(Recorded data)
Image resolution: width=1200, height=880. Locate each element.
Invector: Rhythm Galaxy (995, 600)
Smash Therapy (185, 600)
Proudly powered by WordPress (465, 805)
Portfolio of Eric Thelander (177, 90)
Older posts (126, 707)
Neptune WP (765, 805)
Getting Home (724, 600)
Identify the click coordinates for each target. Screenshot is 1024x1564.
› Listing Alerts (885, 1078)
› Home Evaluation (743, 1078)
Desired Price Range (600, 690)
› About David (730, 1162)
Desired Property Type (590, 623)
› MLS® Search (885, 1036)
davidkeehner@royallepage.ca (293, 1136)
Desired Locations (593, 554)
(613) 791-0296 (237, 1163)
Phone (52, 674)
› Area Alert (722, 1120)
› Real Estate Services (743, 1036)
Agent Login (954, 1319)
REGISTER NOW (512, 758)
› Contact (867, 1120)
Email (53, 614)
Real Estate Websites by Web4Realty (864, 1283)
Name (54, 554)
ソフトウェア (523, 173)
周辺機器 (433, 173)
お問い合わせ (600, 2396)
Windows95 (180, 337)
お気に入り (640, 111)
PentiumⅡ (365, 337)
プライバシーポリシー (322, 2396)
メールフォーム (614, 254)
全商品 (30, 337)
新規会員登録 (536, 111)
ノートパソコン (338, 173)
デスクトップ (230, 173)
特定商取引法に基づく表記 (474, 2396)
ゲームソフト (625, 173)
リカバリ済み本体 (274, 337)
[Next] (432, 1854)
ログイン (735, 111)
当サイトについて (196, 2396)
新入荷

- WHAT YOU HAVE TO DO -
Reproduce the entire listing above line for line, keeping every word, symbol and coordinate unchanged.

- TASK RESPONSE -
Image resolution: width=1200, height=880. Locate each element.
Invector: Rhythm Galaxy (995, 600)
Smash Therapy (185, 600)
Proudly powered by WordPress (465, 805)
Portfolio of Eric Thelander (177, 90)
Older posts (126, 707)
Neptune WP (765, 805)
Getting Home (724, 600)
Identify the click coordinates for each target. Screenshot is 1024x1564.
› Listing Alerts (885, 1078)
› Home Evaluation (743, 1078)
Desired Price Range (600, 690)
› About David (730, 1162)
Desired Property Type (590, 623)
› MLS® Search (885, 1036)
davidkeehner@royallepage.ca (293, 1136)
Desired Locations (593, 554)
(613) 791-0296 (237, 1163)
Phone (52, 674)
› Area Alert (722, 1120)
› Real Estate Services (743, 1036)
Agent Login (954, 1319)
REGISTER NOW (512, 758)
› Contact (867, 1120)
Email (53, 614)
Real Estate Websites by Web4Realty (864, 1283)
Name (54, 554)
ソフトウェア (523, 173)
周辺機器 (433, 173)
お問い合わせ (600, 2396)
Windows95 (180, 337)
お気に入り (640, 111)
PentiumⅡ (365, 337)
プライバシーポリシー (322, 2396)
メールフォーム (614, 254)
全商品 (30, 337)
新規会員登録 (536, 111)
ノートパソコン (338, 173)
デスクトップ (230, 173)
特定商取引法に基づく表記 (474, 2396)
ゲームソフト (625, 173)
リカバリ済み本体 (274, 337)
[Next] (432, 1854)
ログイン (735, 111)
当サイトについて (196, 2396)
新入荷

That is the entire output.